--- Required work ---
Every line from the one bearing "Remove the Ausgaben metric card" through the last line of the records below is to be output exactly, and no other line; leave out the pictures.

-- Working data follows --

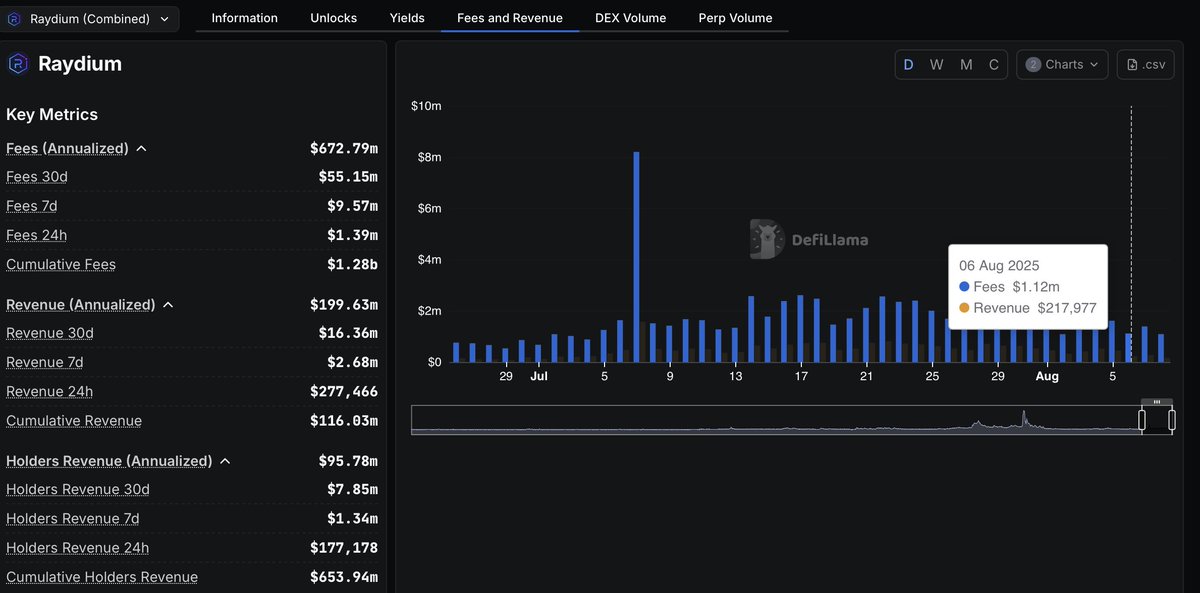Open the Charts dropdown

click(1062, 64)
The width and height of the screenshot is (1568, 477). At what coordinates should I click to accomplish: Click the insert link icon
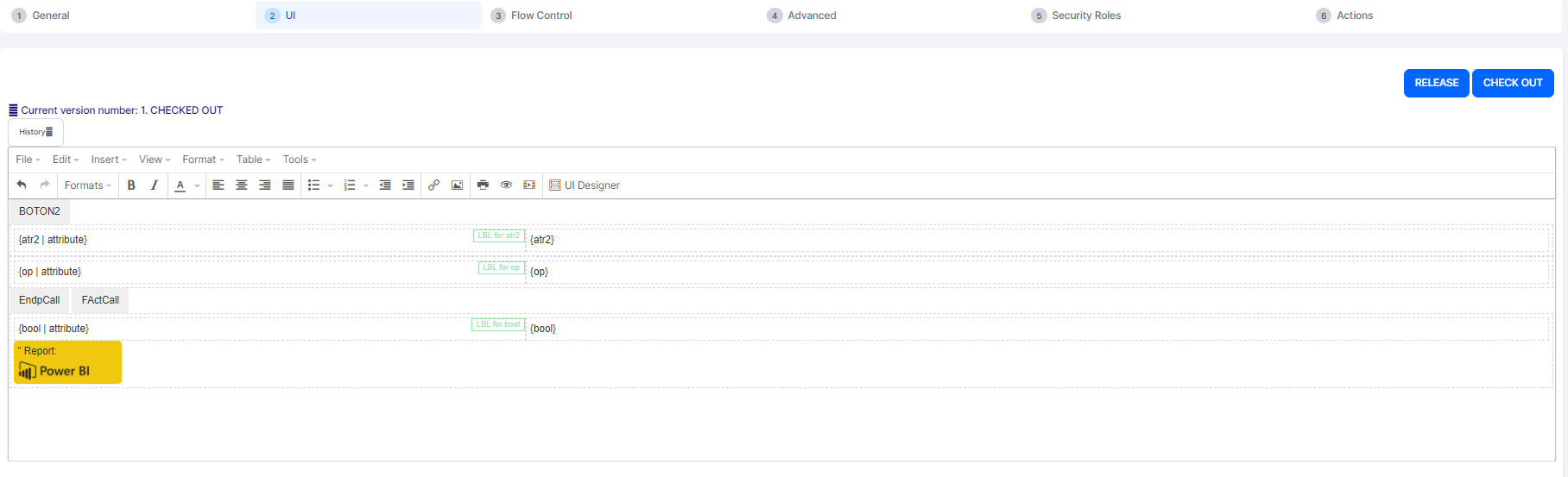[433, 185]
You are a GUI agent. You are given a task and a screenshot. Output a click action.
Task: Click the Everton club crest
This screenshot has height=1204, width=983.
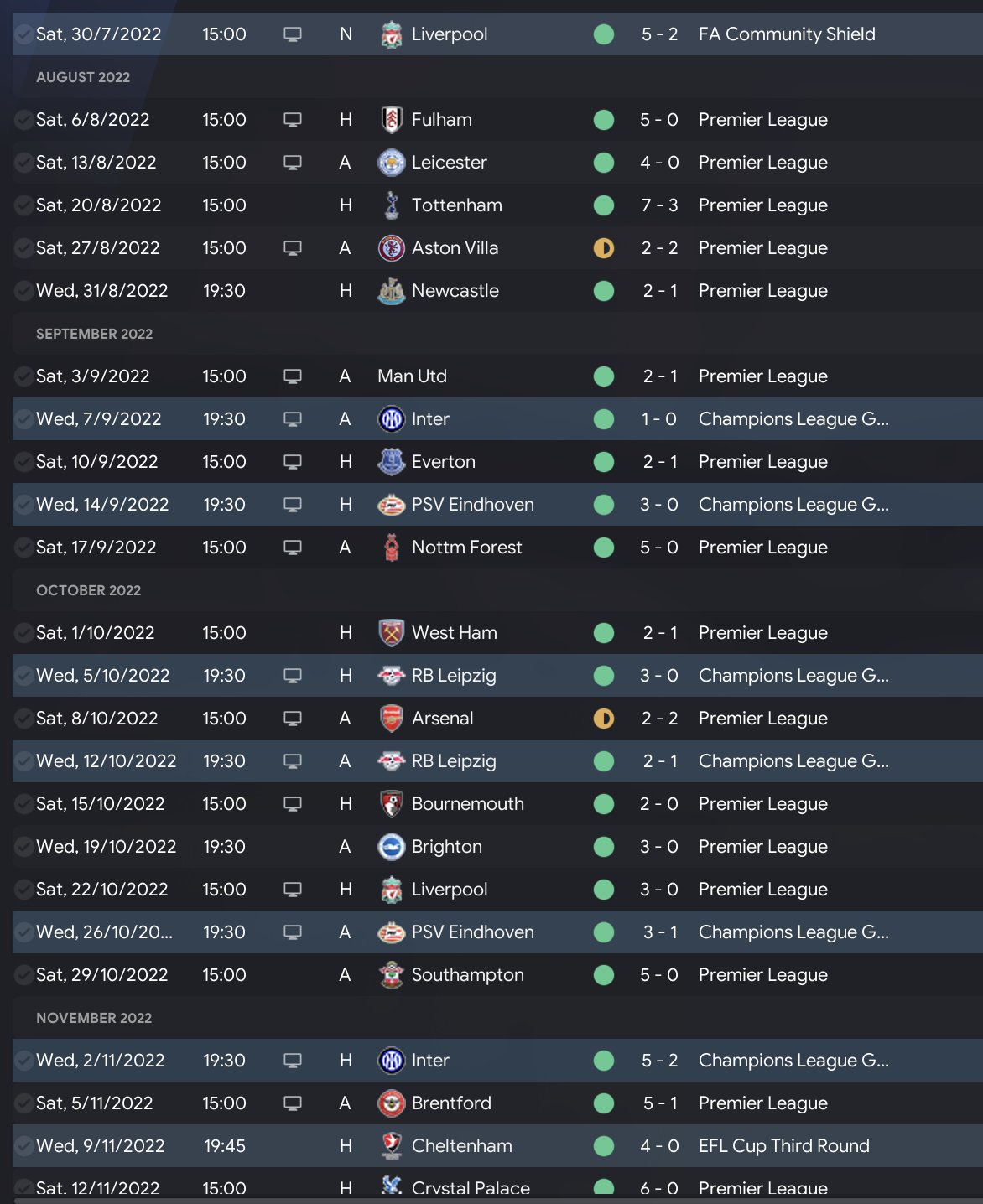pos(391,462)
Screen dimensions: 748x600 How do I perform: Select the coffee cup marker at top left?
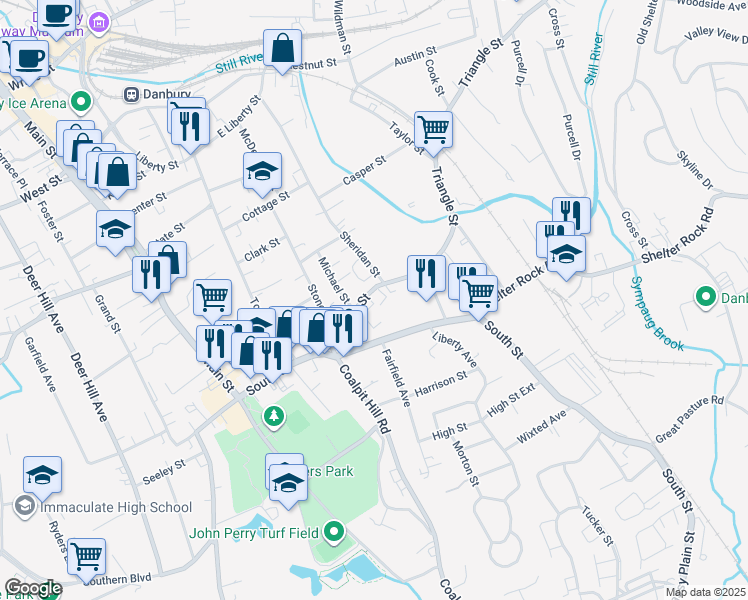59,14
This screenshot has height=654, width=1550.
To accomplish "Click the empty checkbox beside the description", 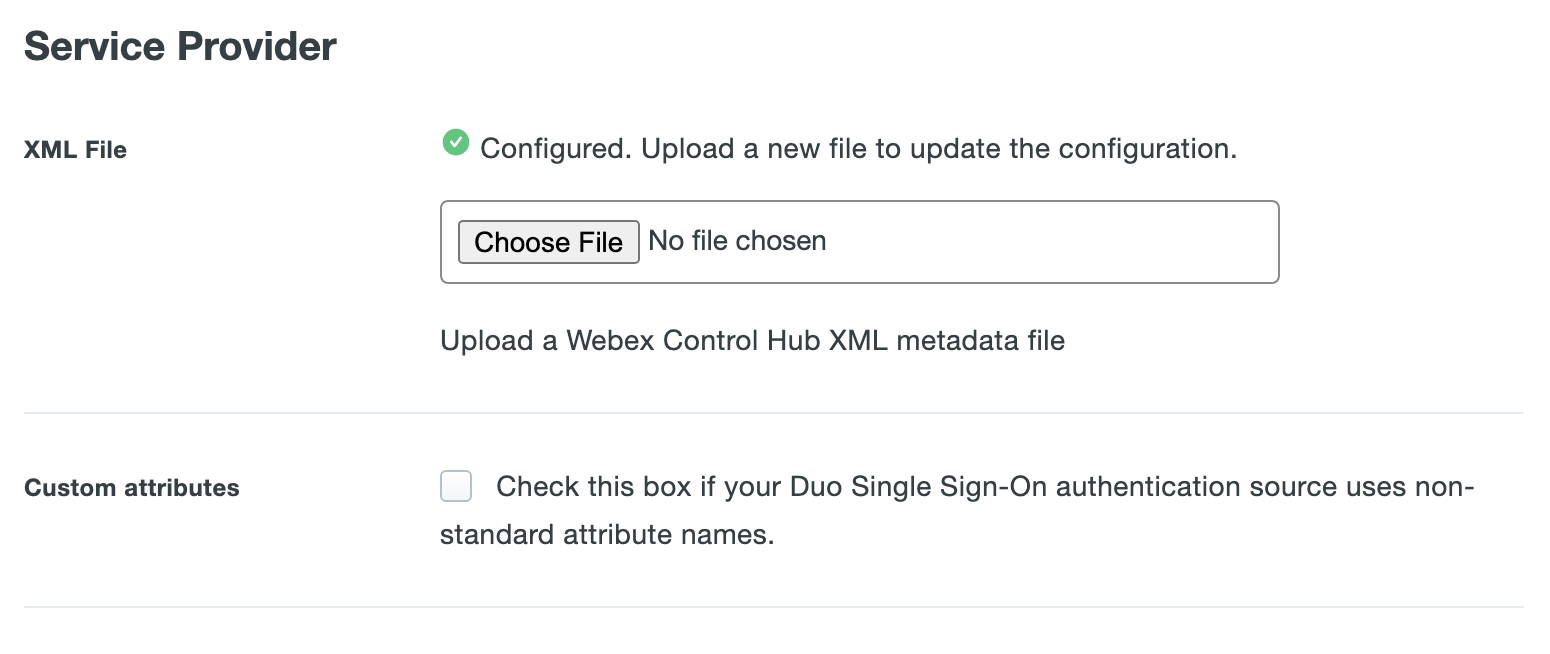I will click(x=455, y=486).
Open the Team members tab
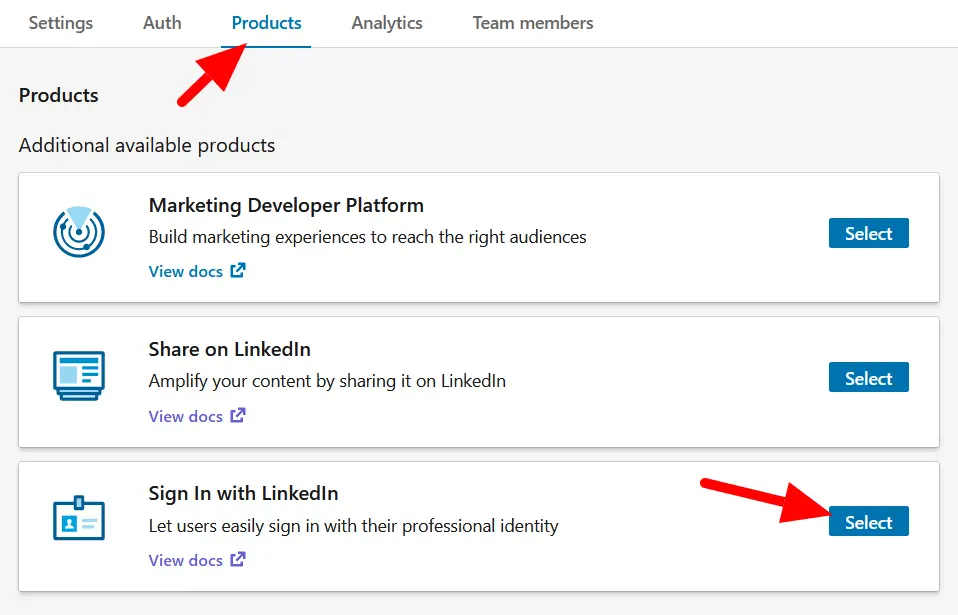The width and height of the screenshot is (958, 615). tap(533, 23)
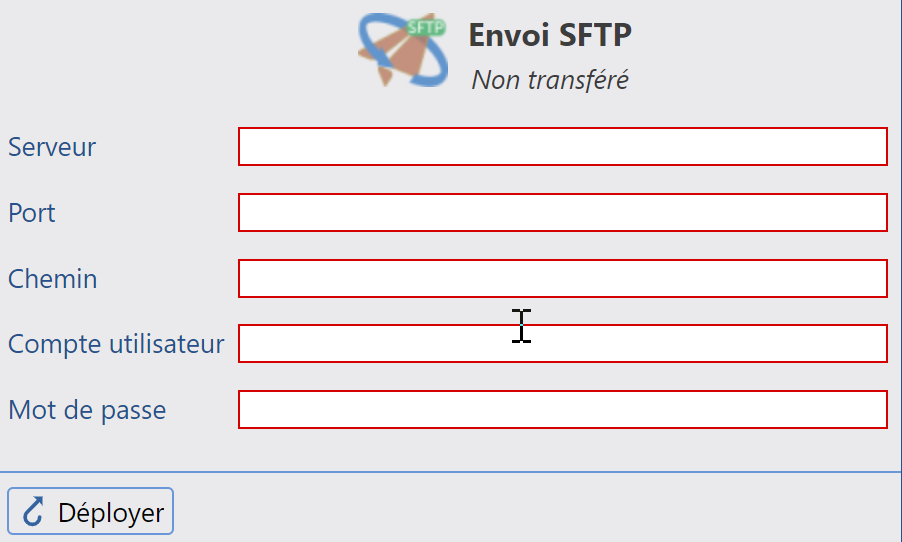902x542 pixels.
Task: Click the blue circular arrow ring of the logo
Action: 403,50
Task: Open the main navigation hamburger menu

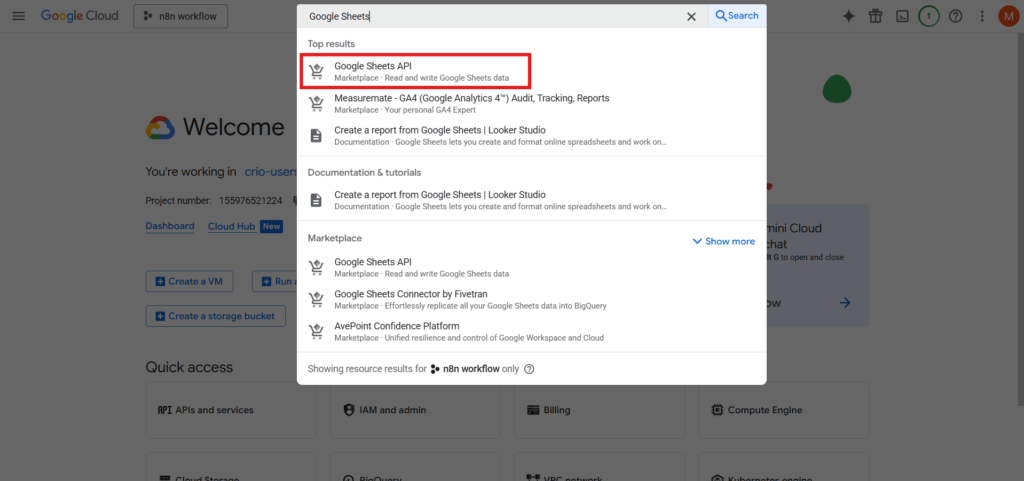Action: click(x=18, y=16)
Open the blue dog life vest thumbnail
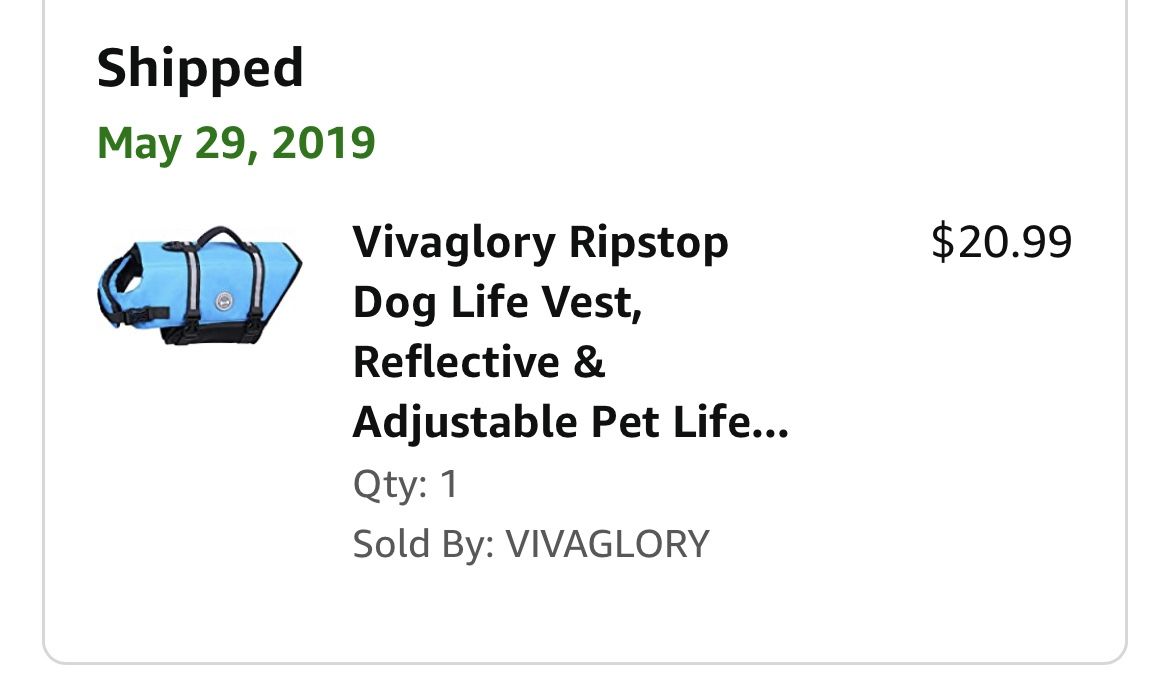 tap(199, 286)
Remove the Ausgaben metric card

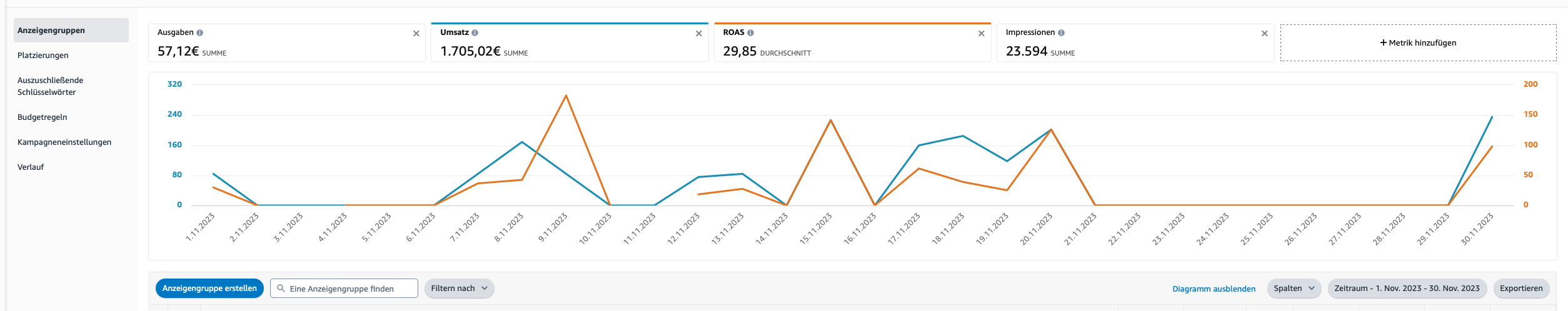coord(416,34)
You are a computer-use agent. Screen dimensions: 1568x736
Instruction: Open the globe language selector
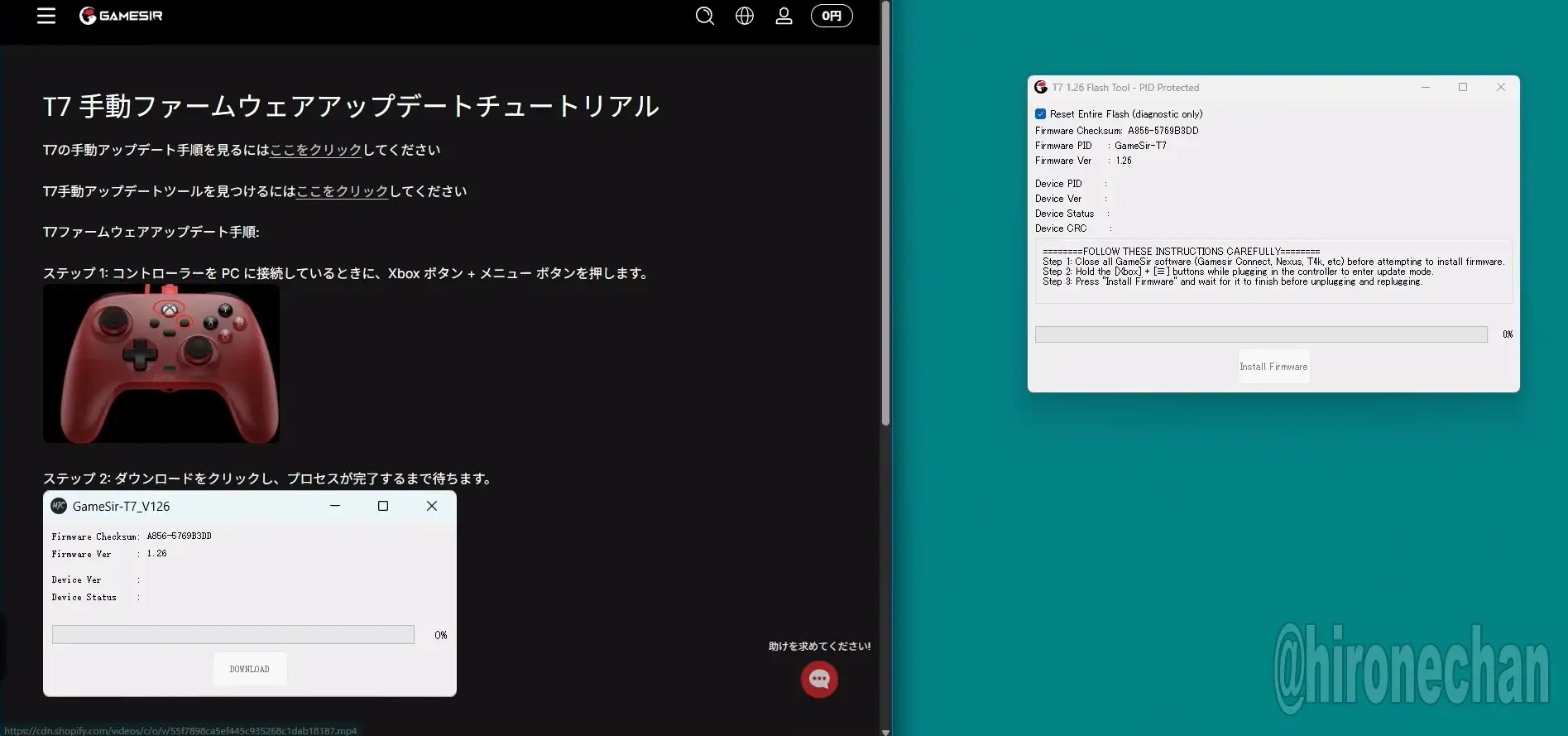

-- Working data concluded --

--- Task response ---
Remove the Ausgaben metric card

coord(416,34)
You are a computer-use agent. Screen dimensions: 1568x736
Instruction: Open the globe language selector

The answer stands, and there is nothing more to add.